■ Your task:
Out of the entries that follow, copy each line containing "Curriculum".
.....
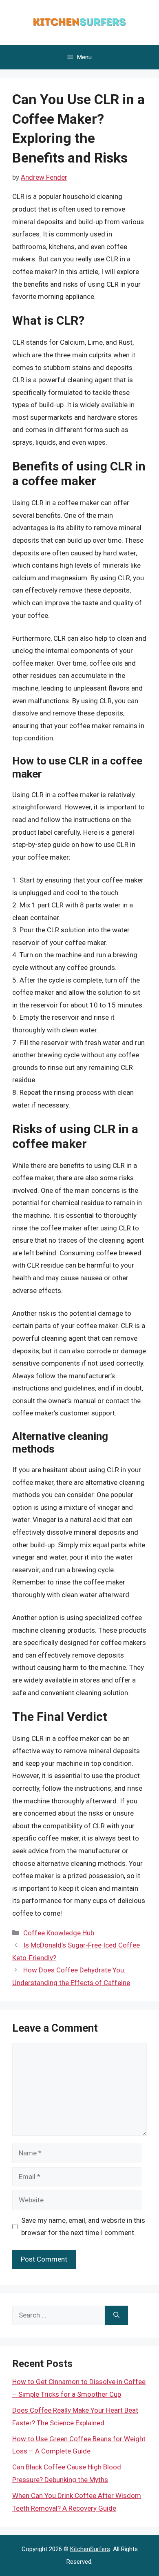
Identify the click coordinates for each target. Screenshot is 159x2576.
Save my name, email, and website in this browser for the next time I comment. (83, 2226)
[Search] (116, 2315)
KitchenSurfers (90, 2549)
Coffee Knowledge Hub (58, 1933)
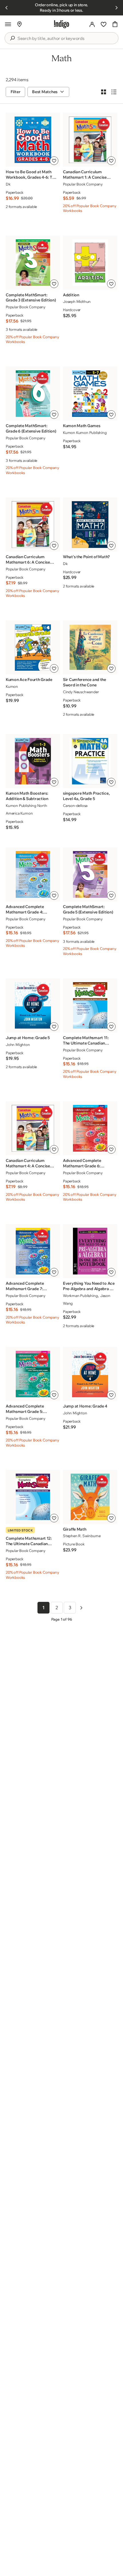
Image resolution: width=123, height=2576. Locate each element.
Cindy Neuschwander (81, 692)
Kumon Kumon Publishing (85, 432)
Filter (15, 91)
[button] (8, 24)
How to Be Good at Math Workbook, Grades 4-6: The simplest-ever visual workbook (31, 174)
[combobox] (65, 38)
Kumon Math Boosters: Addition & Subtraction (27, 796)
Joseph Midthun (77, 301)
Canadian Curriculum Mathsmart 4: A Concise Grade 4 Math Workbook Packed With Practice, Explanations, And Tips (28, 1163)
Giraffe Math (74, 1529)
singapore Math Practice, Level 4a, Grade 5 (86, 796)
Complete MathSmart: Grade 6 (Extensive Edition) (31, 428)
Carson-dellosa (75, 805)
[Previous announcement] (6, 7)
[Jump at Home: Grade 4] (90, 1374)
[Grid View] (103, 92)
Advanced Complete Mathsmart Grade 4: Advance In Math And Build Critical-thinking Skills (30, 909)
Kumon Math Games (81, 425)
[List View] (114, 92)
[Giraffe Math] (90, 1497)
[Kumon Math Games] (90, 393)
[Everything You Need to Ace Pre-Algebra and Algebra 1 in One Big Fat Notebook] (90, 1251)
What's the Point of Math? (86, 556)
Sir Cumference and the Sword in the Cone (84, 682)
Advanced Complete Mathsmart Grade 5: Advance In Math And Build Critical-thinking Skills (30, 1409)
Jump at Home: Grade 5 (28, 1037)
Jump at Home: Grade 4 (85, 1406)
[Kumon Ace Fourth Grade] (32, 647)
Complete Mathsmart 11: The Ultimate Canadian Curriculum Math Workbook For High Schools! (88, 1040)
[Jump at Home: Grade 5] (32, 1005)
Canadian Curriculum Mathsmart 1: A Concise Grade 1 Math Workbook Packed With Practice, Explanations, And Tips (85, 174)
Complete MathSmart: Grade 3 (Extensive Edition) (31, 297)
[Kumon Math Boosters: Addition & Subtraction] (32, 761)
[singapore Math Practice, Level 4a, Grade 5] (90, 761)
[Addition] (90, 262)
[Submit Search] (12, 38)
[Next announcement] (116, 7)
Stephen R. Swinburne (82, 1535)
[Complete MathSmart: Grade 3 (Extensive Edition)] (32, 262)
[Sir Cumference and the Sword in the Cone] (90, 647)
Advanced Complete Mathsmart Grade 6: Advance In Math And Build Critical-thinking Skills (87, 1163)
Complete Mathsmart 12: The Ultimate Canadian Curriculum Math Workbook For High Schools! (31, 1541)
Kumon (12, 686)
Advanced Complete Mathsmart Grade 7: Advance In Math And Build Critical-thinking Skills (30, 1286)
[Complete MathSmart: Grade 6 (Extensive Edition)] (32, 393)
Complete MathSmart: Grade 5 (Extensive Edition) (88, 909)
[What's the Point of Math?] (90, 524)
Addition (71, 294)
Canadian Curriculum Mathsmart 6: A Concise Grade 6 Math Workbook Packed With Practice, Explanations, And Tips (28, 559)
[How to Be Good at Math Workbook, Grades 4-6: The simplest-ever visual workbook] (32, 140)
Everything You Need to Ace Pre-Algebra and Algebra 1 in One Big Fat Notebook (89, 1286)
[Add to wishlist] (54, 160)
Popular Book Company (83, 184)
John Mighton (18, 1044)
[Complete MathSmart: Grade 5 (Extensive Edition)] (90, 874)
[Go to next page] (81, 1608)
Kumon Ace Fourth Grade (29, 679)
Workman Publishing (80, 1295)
.....
■ Exercise answer:
Canadian Curriculum Mathsmart 4: A Concise Grade 4 Math Workbook Packed With Practice, Explanations, And Tips (28, 1163)
Complete Mathsmart 11: The Ultimate Canadian Curriculum Math Workbook For High Schools! (88, 1040)
Canadian Curriculum Mathsmart 1: A Concise Grade 1 Math Workbook Packed With Practice, Explanations, And Tips (85, 174)
Complete Mathsmart 12: The Ultimate Canadian Curriculum Math Workbook For High Schools! (31, 1541)
Canadian Curriculum Mathsmart 6: A Concise Grade 6 Math Workbook Packed With Practice, Explanations, And Tips (28, 559)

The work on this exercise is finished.